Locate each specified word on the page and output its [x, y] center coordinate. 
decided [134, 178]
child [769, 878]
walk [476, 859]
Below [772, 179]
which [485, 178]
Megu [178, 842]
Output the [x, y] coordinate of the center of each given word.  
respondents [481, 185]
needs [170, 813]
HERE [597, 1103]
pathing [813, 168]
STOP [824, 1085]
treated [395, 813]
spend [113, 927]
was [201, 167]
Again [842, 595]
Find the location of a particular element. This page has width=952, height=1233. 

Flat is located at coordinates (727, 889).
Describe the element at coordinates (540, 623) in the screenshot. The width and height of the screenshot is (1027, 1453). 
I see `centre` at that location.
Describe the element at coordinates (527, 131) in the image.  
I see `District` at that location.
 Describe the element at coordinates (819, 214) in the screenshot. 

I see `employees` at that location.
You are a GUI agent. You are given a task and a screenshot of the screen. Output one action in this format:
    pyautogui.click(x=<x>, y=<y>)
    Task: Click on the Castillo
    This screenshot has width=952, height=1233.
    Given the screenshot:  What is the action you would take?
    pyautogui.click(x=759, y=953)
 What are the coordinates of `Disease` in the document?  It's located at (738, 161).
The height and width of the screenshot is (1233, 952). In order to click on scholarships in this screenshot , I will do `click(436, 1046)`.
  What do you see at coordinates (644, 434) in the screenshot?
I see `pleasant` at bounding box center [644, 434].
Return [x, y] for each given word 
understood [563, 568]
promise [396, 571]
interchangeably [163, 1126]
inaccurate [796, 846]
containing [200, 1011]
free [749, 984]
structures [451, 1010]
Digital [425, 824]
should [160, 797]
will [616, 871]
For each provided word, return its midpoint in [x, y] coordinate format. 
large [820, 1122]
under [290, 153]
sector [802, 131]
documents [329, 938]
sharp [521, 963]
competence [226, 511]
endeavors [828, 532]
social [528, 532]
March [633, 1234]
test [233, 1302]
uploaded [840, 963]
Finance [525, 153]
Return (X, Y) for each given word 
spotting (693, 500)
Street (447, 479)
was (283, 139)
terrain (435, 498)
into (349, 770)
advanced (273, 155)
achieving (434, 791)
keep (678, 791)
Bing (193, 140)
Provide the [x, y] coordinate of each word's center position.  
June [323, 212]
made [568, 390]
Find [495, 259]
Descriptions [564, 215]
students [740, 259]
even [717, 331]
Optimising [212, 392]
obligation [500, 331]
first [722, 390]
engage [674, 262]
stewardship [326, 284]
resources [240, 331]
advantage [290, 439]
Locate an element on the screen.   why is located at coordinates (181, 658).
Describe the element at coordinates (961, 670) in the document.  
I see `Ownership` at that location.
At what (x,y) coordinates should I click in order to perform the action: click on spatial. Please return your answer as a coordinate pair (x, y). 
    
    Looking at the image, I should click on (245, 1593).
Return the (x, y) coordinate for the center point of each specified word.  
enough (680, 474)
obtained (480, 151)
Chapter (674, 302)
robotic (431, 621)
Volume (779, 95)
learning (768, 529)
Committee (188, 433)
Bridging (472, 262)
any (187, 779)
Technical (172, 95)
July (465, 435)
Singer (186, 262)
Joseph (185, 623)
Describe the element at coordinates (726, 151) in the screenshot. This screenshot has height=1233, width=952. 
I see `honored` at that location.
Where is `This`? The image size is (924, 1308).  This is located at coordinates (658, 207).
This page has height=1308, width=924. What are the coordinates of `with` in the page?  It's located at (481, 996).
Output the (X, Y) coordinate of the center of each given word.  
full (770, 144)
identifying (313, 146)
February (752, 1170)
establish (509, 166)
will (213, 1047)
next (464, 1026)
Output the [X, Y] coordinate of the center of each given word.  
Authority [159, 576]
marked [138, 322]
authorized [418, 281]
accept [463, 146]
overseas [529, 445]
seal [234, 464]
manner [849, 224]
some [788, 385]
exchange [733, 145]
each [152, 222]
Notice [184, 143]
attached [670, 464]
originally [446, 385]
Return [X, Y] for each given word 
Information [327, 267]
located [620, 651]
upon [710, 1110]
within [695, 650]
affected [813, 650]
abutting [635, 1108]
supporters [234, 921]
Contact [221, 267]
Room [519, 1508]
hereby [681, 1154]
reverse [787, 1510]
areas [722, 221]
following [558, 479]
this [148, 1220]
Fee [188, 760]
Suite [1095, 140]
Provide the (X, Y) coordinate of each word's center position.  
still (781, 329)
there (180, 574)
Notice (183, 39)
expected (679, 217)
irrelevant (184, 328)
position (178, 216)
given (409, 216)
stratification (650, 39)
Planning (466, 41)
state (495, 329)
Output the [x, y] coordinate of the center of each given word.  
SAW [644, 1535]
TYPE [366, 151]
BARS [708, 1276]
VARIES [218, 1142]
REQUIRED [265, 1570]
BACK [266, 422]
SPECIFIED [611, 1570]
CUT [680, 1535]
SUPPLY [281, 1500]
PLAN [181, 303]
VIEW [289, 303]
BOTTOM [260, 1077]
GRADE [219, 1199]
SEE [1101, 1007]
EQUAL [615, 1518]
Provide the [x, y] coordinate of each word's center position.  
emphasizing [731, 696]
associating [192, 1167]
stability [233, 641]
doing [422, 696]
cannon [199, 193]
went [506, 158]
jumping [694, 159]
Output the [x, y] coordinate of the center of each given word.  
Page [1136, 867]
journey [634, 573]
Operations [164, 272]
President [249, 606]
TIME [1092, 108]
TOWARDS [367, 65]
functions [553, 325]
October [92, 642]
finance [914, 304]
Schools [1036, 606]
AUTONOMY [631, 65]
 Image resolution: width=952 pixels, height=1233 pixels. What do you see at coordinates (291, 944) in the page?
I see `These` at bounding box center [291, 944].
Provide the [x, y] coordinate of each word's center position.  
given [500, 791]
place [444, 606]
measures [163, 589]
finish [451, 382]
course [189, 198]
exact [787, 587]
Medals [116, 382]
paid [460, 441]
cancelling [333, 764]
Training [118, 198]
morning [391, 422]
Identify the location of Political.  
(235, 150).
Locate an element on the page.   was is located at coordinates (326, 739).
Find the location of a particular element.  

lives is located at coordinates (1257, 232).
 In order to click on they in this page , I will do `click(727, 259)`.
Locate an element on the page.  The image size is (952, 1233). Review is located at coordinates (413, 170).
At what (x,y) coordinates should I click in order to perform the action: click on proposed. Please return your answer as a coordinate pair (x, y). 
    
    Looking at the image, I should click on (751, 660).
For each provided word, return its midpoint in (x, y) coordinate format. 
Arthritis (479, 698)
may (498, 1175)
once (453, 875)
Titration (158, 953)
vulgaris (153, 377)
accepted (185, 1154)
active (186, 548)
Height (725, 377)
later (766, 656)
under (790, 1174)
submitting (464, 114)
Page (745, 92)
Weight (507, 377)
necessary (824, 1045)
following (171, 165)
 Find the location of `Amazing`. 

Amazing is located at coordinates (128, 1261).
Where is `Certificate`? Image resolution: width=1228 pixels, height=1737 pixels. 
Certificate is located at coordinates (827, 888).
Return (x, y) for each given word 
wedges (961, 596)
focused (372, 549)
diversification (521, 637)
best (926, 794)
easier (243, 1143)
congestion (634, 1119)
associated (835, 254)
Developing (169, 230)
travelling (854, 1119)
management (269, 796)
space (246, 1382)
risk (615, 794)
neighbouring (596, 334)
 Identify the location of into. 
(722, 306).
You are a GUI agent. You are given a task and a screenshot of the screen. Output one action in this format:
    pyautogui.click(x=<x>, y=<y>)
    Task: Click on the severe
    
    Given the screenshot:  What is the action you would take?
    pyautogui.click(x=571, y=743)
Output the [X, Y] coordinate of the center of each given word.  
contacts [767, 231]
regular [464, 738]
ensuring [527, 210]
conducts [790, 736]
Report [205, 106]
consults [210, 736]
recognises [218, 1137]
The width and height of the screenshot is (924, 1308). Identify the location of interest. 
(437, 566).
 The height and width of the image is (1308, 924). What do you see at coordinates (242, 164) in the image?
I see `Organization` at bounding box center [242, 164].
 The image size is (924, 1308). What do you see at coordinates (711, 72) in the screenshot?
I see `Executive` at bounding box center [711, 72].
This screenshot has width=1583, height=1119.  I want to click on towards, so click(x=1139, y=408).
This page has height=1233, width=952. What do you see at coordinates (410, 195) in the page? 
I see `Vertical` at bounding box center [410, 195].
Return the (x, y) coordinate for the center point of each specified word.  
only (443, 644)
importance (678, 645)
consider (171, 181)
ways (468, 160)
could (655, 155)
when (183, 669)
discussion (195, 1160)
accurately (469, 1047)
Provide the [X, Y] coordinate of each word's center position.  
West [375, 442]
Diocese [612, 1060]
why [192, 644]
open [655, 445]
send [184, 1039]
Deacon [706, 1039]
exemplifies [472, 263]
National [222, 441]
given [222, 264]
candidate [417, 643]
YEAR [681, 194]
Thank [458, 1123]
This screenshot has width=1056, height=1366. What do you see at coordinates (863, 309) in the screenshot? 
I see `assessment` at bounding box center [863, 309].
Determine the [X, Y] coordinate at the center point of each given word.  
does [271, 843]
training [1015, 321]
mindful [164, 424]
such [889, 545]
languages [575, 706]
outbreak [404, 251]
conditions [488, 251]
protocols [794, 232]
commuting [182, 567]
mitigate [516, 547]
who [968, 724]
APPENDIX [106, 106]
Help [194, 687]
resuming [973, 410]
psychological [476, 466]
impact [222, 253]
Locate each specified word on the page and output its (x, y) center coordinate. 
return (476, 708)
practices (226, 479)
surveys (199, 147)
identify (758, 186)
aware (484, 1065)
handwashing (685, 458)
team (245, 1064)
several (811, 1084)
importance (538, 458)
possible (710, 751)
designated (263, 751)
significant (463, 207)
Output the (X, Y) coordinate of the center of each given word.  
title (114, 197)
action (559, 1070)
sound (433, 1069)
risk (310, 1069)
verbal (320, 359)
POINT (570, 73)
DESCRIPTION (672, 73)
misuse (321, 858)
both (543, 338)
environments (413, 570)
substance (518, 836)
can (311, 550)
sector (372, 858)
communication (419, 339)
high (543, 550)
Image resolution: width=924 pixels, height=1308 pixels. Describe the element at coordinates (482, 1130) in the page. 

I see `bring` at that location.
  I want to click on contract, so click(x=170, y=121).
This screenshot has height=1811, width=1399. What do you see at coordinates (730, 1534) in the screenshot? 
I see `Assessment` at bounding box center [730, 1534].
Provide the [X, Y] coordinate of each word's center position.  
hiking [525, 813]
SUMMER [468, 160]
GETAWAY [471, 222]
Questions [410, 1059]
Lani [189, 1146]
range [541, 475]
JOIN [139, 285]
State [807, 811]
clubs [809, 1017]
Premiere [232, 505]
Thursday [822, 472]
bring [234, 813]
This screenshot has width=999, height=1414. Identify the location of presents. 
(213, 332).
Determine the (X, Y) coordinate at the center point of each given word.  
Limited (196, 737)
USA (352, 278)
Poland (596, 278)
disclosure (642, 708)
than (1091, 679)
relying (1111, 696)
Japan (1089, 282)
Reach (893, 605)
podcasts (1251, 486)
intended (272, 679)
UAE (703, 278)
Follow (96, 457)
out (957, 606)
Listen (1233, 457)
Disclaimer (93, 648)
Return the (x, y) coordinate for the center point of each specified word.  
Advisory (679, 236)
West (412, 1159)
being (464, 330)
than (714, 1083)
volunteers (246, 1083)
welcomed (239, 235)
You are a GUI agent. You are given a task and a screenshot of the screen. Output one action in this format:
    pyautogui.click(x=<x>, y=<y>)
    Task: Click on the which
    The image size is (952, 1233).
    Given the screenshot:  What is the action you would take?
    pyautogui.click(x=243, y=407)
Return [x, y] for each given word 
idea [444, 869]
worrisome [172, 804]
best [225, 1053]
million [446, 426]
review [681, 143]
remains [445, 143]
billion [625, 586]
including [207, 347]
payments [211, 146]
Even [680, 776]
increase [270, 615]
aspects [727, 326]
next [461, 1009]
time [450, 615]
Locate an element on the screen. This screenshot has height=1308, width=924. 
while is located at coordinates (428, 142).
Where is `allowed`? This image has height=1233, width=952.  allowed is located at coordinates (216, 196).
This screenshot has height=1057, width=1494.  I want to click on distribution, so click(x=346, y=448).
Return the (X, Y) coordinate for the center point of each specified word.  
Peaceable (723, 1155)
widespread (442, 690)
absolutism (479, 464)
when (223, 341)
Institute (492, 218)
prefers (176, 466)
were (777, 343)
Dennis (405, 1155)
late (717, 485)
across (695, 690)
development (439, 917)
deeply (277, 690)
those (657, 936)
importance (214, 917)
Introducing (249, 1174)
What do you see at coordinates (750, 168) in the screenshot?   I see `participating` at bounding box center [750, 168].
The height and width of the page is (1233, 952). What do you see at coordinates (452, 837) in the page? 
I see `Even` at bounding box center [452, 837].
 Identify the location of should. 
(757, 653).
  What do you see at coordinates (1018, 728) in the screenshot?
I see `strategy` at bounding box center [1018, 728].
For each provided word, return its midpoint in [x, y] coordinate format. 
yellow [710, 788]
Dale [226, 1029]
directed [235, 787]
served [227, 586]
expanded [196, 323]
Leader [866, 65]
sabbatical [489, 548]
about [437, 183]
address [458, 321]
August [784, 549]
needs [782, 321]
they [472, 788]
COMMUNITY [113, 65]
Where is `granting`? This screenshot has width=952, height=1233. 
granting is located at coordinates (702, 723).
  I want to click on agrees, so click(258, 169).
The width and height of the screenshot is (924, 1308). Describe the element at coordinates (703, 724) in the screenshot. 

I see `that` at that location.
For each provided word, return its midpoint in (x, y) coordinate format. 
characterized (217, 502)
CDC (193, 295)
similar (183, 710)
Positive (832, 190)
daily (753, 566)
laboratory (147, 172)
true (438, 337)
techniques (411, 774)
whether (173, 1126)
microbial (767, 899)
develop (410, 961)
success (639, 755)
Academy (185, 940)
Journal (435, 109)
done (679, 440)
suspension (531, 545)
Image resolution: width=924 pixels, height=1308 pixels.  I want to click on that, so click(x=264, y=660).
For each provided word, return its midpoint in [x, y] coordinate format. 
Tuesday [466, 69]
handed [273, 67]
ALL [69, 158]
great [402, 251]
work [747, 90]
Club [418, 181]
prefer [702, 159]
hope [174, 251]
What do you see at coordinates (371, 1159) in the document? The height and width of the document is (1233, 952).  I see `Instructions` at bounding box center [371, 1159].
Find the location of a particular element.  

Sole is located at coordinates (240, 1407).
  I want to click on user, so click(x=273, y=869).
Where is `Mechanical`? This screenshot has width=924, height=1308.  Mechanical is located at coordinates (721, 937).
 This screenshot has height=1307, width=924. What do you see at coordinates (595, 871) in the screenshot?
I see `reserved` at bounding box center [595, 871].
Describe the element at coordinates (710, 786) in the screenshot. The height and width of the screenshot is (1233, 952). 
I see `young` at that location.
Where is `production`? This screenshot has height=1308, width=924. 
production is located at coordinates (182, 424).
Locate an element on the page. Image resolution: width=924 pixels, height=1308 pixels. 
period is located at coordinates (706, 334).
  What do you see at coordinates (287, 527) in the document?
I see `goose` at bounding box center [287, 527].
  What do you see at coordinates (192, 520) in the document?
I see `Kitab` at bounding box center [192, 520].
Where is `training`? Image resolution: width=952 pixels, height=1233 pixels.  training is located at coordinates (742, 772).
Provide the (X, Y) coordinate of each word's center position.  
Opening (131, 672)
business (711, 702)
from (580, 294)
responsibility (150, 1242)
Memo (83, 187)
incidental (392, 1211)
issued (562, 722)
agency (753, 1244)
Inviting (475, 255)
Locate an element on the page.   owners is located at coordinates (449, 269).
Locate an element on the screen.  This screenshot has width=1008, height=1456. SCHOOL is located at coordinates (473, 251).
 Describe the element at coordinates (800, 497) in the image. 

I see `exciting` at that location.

To do:
Write out the stretch from the start of the listing through the line containing "Again [842, 595]", requests included, and increase every coordinate in the answers by 82.

Problem solution:
Locate each specified word on the page and output its [x, y] center coordinate. 
decided [216, 260]
child [851, 960]
walk [558, 941]
Below [854, 261]
which [567, 260]
Megu [260, 924]
Output the [x, y] coordinate of the center of each given word.  
respondents [563, 267]
needs [252, 895]
HERE [679, 1185]
pathing [895, 250]
STOP [906, 1167]
treated [477, 895]
spend [195, 1009]
was [283, 249]
Again [924, 677]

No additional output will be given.